> 読む文章:
********

2010年9月19日(日曜日)
今月もまたまたサボってしまい、「香櫨館通信」用に書いた原稿の転載でお茶を濁す事とさせて頂きます。
10月からは当院の向かえに小児科の先生が御開院される事になり、「香櫨館」も少し賑やかになりそうです。
アレルギーよもやま話 第9回
蕁麻疹について
蕁麻疹は、我々皮膚科の外来ではきわめて診る機会の多い病気です。しかし、蕁麻疹という言葉が半ば一般的な用語になっているため、実際には蕁麻疹以外の皮疹の患者さんが、“じんましんが出てきました”と訴えて来院される場合も良くあります。
蕁麻疹とは、“個々の皮疹は通常は数時間、どんなに長くても24時間以内には跡かたを残さずに消退する”と定義されています。いわゆる通常の湿疹変化とは異なり、皮膚自体には何も異常は生じておらず、真皮にある血管が浮腫を起こした事により赤く腫れて見えるのですが、血管の浮腫をきたす化学伝達物質の効能は普通数時間で切れてしまうため、短時間で消退するという訳なのです。ところが、時間差で場所を変えながら新しい皮疹が出続ける場合が多いため、漠然とみていた場合には、皮疹の場所が移動している事に気づかないケースも良くあります。
蕁麻疹はアレルギーの病気というイメージが強いため、患者さん達は“食べ物やお薬のアレルギーですか?”と心配される場合が多いのですが、実際には世間で考えられているほどアレルギー性蕁麻疹の頻度は高くはなく、むしろ風邪などの感染症や疲労・体調不良などに伴って生じるケースの方がはるかに多いとされています。

********

> 抽出した情報:
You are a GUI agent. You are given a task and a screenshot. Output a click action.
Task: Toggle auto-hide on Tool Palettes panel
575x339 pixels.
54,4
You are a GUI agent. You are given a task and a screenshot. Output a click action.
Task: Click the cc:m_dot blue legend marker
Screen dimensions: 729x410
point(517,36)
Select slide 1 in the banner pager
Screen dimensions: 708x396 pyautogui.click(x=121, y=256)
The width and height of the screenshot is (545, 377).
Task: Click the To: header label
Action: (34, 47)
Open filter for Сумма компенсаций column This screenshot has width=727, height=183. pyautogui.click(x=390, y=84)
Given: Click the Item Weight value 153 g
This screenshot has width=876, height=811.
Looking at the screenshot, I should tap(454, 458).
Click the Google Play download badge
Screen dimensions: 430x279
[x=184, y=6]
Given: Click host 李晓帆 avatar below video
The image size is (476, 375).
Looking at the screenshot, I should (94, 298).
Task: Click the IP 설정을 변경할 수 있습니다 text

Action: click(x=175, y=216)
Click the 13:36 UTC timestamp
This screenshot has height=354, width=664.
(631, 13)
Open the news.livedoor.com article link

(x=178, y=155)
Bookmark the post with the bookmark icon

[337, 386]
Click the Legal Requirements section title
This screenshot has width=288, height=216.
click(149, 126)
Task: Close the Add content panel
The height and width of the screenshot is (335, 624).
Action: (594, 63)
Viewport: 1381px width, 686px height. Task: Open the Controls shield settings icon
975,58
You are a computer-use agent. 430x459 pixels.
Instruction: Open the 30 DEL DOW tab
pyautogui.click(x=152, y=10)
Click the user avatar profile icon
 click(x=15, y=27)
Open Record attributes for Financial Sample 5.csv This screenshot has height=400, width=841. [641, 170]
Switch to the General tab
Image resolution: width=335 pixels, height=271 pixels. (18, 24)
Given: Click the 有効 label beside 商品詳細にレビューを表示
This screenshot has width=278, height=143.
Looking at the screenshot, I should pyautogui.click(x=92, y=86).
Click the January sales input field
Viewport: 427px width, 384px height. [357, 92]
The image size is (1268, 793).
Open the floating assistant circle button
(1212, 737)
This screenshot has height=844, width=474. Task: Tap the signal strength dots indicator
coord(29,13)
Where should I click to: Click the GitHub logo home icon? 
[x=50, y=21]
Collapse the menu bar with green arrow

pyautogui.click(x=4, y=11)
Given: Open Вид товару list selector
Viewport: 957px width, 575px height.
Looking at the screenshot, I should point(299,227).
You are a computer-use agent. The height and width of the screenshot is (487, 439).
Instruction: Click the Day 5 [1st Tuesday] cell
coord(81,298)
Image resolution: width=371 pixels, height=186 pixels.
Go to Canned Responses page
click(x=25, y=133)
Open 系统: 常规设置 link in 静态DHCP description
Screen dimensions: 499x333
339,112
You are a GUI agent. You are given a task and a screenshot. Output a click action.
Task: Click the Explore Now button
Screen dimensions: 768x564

********

> 課題一覧:
a: 本文について、次の問いに答えてください。
(i) 10月から当院の向かいで開院するのは何科の先生ですか。
(ii) 蕁麻疹の個々の皮疹は、どんなに長くても何時間以内に消えると定義されていますか。
(iii) 蕁麻疹はアレルギーよりも、どんなことに伴って起きるケースの方がはるかに多いとされていますか。
b: 本文の「アレルギーよもやま話 第9回」から「はるかに多いとされています。」までを、「化学伝達物質」を「化学物質」に変えて書き直してください。
記録は本文とは別のところから取ったものです。

> 解答一覧:
a:
(i) 小児科
(ii) 24時間以内
(iii) 風邪などの感染症や疲労・体調不良

b:
アレルギーよもやま話 第9回
蕁麻疹について
蕁麻疹は、我々皮膚科の外来ではきわめて診る機会の多い病気です。しかし、蕁麻疹という言葉が半ば一般的な用語になっているため、実際には蕁麻疹以外の皮疹の患者さんが、“じんましんが出てきました”と訴えて来院される場合も良くあります。
蕁麻疹とは、“個々の皮疹は通常は数時間、どんなに長くても24時間以内には跡かたを残さずに消退する”と定義されています。いわゆる通常の湿疹変化とは異なり、皮膚自体には何も異常は生じておらず、真皮にある血管が浮腫を起こした事により赤く腫れて見えるのですが、血管の浮腫をきたす化学物質の効能は普通数時間で切れてしまうため、短時間で消退するという訳なのです。ところが、時間差で場所を変えながら新しい皮疹が出続ける場合が多いため、漠然とみていた場合には、皮疹の場所が移動している事に気づかないケースも良くあります。
蕁麻疹はアレルギーの病気というイメージが強いため、患者さん達は“食べ物やお薬のアレルギーですか?”と心配される場合が多いのですが、実際には世間で考えられているほどアレルギー性蕁麻疹の頻度は高くはなく、むしろ風邪などの感染症や疲労・体調不良などに伴って生じるケースの方がはるかに多いとされています。